Andere sahen keinen Ausweg und suchten mit dem Leben davonzukommen, indem sie sich als Spitzel missbrauchen ließen. Ferdinand Peroutka, Spitzenjournalist der Ersten Republik, geriet schon 1939 in die Fänge der Gestapo und wurde im Palais verhört. Trotz einer Odyssee durch verschiedene KZs überlebte er den Krieg, entschloss sich jedoch nach der kommunistischen Machtübernahme im Februar 1948 zur Emigration. Insgesamt wurden in dieser Zentrale des Terrors etwa 36.000 Personen, im Durchschnitt also jeden Tag 16 Menschen, verhört. Die letzten Einträge in die Evidenzliste stammen vom 4. Mai 1945, einen Tag vor dem Ausbruch des Prager Aufstands.

Die Kirche St. Kyrill und Method (Kostel sv. Cyrila a Metoděje – Resslova 307/9) ist eines der wichtigsten Symbole des tschechischen Widerstands gegen die Naziherrschaft. Mit tätiger Hilfe der geistlichen Leiter der orthodoxen Kirche konnten sich nach dem Attentat auf Heydrich sieben in den Anschlag verwickelte Fallschirmspringer zwischen dem 27. Mai und 1. Juni 1942 nach und nach in der Krypta des Gotteshauses verstecken. Verhöre anderer Widerständler im Petschek-Palais führten am 17. Juni zum Verrat des Verstecks. Daraufhin umstellten SS-Einheiten am frühen Morgen des folgenden Tages die Kirche und begannen mit dem Angriff. Von den sieben versteckten Kämpfern überlebte keiner. Drei fielen im Schusswechsel, die anderen vier machten ihrem Leben selbst ein Ende, nachdem ihre Lage durch die Flutung der Krypta und Einleiten von Tränengas aussichtslos geworden war. Sieben Stunden brauchten die 17 Offiziere und 740 Mannschaften der SS sowie 40 Angehörige der Gestapo, um die Widerständler zu überwinden.

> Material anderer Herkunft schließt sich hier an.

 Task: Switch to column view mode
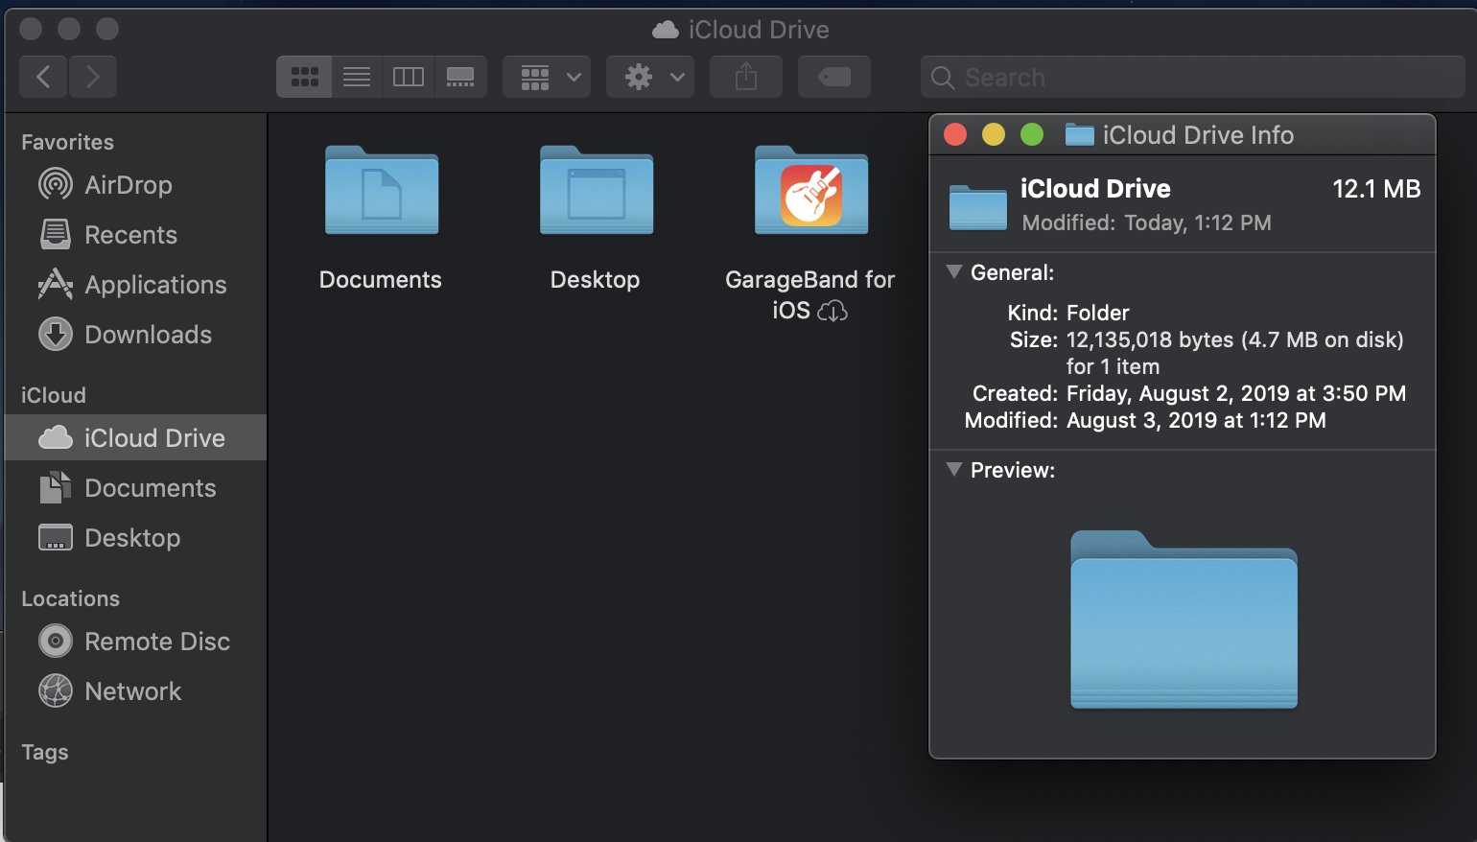(409, 77)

Das Gebäude der heutigen Juristischen Fakultät der Karls-Universität (Právnická fakulta Univerzity Karlovy – Náměstí Curieových 901/7) beherbergte bis zum November 1939 das Rektorat der Hochschule. Hier begannen am 28. Oktober 1939 die Studentenproteste gegen die Okkupation, in deren Verlauf der Student Jan Opletal von deutschen Polizisten schwer verletzt wurde, so dass er am 11. November starb. Weitere schwere Proteste und Unruhen führten am 17. November zur Erschießung von neun Studenten („Rädelsführer“), zur Internierung von über 1.200 Studenten in KZs und zur sofortigen Schließung aller Universitäten. Danach richtete die Besatzungsmacht in dem nun funktionslos gewordenen Gebäude die SS-Stadtkommandantur ein. Als deren Leiter fungierte zeitweise Karl von Treuenfeld, der am 18. Juni 1942 die Aktion in der Kirche St. Cyrill und Method befehligte.

Bisher hat sich noch kein deutscher Verleger gefunden, der aus dem eindrucksvollen Buch von Jiří Padevět eine deutsche Version „destillierte“ – das heißt einen im Umfang sehr viel ­schmaleren Band, den man auf Spaziergängen tatsächlich in der Tasche mitführen kann und der zugeschnitten ist auf das Interesse und die Vorkenntnisse deutscher Leser.